In failing AVFs with outflow stenosis, DCBA was significantly superior to PBA, with improved 6-month failure rates. However the effectiveness of DCBA in the long term deserves further investigation.
我们研究了不同血管内治疗方法对自体动静脉瘘(AVF)流出道静脉狭窄伴功能不良患者的疗效比较。
检索 Medline(通过 PubMed)和 SCOPUS 数据库。我们对评估单纯球囊血管成形术(PBA)、切割球囊血管成形术和药物涂层球囊血管成形术(DCBA)治疗自体 AVF 静脉狭窄疗效的随机对照试验进行了系统评价和网络荟萃分析。排除了中心静脉狭窄的研究。主要观察指标为治疗后 6 个月和 1 年的失败率。
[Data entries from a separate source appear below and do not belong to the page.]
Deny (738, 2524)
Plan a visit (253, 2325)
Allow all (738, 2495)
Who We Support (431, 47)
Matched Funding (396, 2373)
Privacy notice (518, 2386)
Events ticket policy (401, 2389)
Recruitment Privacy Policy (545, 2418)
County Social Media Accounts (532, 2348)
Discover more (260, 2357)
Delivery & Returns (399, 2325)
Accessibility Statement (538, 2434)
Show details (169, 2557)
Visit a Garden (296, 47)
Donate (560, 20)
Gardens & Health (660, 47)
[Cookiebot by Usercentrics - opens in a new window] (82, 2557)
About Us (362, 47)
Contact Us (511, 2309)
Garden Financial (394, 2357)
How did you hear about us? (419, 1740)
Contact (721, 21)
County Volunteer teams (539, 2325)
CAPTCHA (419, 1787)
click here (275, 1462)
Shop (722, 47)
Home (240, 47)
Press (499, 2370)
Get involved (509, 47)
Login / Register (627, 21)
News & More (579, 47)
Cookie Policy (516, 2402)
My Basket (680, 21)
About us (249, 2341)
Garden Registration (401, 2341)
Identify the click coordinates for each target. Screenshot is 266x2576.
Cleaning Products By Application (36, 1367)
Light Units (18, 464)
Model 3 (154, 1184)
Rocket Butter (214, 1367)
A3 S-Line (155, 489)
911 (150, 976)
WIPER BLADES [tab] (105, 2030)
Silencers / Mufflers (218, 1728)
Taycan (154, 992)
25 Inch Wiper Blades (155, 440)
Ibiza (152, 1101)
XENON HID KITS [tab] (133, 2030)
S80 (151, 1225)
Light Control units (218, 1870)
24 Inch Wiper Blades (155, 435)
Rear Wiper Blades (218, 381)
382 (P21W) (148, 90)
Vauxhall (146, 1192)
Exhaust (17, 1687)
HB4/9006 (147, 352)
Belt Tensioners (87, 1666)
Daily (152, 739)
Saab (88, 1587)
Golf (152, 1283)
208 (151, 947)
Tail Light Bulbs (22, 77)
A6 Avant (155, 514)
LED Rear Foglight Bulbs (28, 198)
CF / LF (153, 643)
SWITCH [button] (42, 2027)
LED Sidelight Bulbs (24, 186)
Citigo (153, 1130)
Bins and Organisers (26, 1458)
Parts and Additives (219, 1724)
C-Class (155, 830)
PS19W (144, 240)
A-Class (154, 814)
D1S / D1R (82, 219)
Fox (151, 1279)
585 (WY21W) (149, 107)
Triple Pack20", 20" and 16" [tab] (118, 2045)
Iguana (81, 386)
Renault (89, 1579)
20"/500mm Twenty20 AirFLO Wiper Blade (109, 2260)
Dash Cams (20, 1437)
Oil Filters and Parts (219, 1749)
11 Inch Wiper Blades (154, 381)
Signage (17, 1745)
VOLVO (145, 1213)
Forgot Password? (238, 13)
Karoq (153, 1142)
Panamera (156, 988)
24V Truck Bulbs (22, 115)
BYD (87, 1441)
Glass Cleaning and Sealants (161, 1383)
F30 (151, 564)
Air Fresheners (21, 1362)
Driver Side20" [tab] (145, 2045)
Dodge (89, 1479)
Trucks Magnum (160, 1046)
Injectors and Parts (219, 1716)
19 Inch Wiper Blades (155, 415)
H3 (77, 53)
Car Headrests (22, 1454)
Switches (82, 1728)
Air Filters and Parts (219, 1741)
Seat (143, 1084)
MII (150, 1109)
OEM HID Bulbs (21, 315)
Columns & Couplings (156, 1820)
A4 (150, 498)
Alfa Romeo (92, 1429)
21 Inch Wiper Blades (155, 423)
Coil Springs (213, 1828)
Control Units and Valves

共纳入 11 项随机对照试验,共 814 例患者,其中 395 例接受了 PBA 治疗。网络荟萃分析显示,DCBA 在 6 个月时的疗效明显优于 PBA(比值比,0.39;95%置信区间,0.18-0.81),并且被认为是最佳治疗选择,尽管与切割球囊血管成形术相比,差异无统计学意义(比值比,0.65;95%置信区间,0.20-2.12)。三种治疗方法在 1 年时的差异无统计学意义。进一步的常规两两荟萃分析在 1 年时也未发现显著差异。
在流出道静脉狭窄伴功能不良的自体 AVF 中,DCBA 明显优于 PBA,可降低 6 个月时的失败率。然而,DCBA 的长期疗效仍需进一步研究。